◆ TASK OBJECTIVE: Reproduce all of the following data line for line, with no changes.

◆ PROVIDED RECORDS:
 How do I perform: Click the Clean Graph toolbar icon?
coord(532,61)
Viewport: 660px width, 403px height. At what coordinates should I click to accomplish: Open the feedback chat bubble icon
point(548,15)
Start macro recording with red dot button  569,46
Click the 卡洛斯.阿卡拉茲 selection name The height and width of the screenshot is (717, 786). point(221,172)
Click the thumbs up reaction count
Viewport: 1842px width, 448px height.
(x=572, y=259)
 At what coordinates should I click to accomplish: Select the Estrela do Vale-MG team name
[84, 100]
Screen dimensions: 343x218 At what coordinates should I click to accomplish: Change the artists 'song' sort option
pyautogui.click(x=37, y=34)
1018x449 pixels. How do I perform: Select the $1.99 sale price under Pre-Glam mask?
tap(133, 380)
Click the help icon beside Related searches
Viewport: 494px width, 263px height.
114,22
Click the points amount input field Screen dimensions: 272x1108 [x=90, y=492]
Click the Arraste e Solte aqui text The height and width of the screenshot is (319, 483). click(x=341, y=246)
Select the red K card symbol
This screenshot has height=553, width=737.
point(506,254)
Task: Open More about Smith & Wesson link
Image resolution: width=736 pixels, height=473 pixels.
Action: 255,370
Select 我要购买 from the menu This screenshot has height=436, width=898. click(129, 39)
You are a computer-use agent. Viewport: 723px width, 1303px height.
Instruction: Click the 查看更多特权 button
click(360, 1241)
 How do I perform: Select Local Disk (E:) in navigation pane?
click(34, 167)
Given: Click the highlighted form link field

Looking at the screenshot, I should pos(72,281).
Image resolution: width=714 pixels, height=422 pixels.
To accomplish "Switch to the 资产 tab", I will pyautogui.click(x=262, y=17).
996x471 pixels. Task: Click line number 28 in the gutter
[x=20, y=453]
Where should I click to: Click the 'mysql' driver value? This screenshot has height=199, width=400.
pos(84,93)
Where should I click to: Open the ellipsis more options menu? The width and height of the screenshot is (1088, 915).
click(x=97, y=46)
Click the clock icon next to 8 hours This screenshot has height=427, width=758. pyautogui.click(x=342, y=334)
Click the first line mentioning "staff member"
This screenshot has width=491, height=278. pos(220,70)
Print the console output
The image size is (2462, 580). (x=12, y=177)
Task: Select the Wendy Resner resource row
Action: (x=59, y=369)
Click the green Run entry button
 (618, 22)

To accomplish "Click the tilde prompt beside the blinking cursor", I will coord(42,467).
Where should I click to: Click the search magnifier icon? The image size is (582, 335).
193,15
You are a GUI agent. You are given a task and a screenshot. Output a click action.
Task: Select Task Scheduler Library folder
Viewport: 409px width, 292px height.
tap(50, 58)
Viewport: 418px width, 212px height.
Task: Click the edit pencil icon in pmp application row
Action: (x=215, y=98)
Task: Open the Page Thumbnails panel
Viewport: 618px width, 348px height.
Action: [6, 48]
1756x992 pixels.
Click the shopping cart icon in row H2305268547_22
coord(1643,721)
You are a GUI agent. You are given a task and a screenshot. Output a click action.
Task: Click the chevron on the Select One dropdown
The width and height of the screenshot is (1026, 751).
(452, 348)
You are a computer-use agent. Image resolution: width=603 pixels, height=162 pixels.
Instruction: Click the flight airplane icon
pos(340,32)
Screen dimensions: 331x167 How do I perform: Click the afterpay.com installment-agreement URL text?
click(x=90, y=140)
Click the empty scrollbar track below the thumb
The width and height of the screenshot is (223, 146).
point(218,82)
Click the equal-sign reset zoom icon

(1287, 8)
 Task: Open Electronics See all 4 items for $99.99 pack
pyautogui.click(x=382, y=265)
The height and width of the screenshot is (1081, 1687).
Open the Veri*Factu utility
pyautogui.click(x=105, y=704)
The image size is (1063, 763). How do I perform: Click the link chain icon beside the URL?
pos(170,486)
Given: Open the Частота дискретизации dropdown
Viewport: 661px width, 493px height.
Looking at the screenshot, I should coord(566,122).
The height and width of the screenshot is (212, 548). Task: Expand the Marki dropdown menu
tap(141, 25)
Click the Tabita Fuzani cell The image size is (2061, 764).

◆ IN RESPONSE:
 How do I perform: Click the Clean Graph toolbar icon?
coord(532,61)
Viewport: 660px width, 403px height. At what coordinates should I click to accomplish: Open the feedback chat bubble icon
point(548,15)
Start macro recording with red dot button  569,46
Click the 卡洛斯.阿卡拉茲 selection name The height and width of the screenshot is (717, 786). point(221,172)
Click the thumbs up reaction count
Viewport: 1842px width, 448px height.
(x=572, y=259)
 At what coordinates should I click to accomplish: Select the Estrela do Vale-MG team name
[84, 100]
Screen dimensions: 343x218 At what coordinates should I click to accomplish: Change the artists 'song' sort option
pyautogui.click(x=37, y=34)
1018x449 pixels. How do I perform: Select the $1.99 sale price under Pre-Glam mask?
tap(133, 380)
Click the help icon beside Related searches
Viewport: 494px width, 263px height.
114,22
Click the points amount input field Screen dimensions: 272x1108 [x=90, y=492]
Click the Arraste e Solte aqui text The height and width of the screenshot is (319, 483). click(x=341, y=246)
Select the red K card symbol
This screenshot has height=553, width=737.
point(506,254)
Task: Open More about Smith & Wesson link
Image resolution: width=736 pixels, height=473 pixels.
Action: 255,370
Select 我要购买 from the menu This screenshot has height=436, width=898. click(129, 39)
You are a computer-use agent. Viewport: 723px width, 1303px height.
Instruction: Click the 查看更多特权 button
click(360, 1241)
 How do I perform: Select Local Disk (E:) in navigation pane?
click(34, 167)
Given: Click the highlighted form link field

Looking at the screenshot, I should pos(72,281).
Image resolution: width=714 pixels, height=422 pixels.
To accomplish "Switch to the 资产 tab", I will pyautogui.click(x=262, y=17).
996x471 pixels. Task: Click line number 28 in the gutter
[x=20, y=453]
Where should I click to: Click the 'mysql' driver value? This screenshot has height=199, width=400.
pos(84,93)
Where should I click to: Open the ellipsis more options menu? The width and height of the screenshot is (1088, 915).
click(x=97, y=46)
Click the clock icon next to 8 hours This screenshot has height=427, width=758. pyautogui.click(x=342, y=334)
Click the first line mentioning "staff member"
This screenshot has width=491, height=278. pos(220,70)
Print the console output
The image size is (2462, 580). (x=12, y=177)
Task: Select the Wendy Resner resource row
Action: (x=59, y=369)
Click the green Run entry button
 (618, 22)

To accomplish "Click the tilde prompt beside the blinking cursor", I will coord(42,467).
Where should I click to: Click the search magnifier icon? The image size is (582, 335).
193,15
You are a GUI agent. You are given a task and a screenshot. Output a click action.
Task: Select Task Scheduler Library folder
Viewport: 409px width, 292px height.
tap(50, 58)
Viewport: 418px width, 212px height.
Task: Click the edit pencil icon in pmp application row
Action: (x=215, y=98)
Task: Open the Page Thumbnails panel
Viewport: 618px width, 348px height.
Action: [6, 48]
1756x992 pixels.
Click the shopping cart icon in row H2305268547_22
coord(1643,721)
You are a GUI agent. You are given a task and a screenshot. Output a click action.
Task: Click the chevron on the Select One dropdown
The width and height of the screenshot is (1026, 751).
(452, 348)
You are a computer-use agent. Image resolution: width=603 pixels, height=162 pixels.
Instruction: Click the flight airplane icon
pos(340,32)
Screen dimensions: 331x167 How do I perform: Click the afterpay.com installment-agreement URL text?
click(x=90, y=140)
Click the empty scrollbar track below the thumb
The width and height of the screenshot is (223, 146).
point(218,82)
Click the equal-sign reset zoom icon

(1287, 8)
 Task: Open Electronics See all 4 items for $99.99 pack
pyautogui.click(x=382, y=265)
The height and width of the screenshot is (1081, 1687).
Open the Veri*Factu utility
pyautogui.click(x=105, y=704)
The image size is (1063, 763). How do I perform: Click the link chain icon beside the URL?
pos(170,486)
Given: Open the Частота дискретизации dropdown
Viewport: 661px width, 493px height.
Looking at the screenshot, I should coord(566,122).
The height and width of the screenshot is (212, 548). Task: Expand the Marki dropdown menu
tap(141, 25)
Click the Tabita Fuzani cell The image size is (2061, 764).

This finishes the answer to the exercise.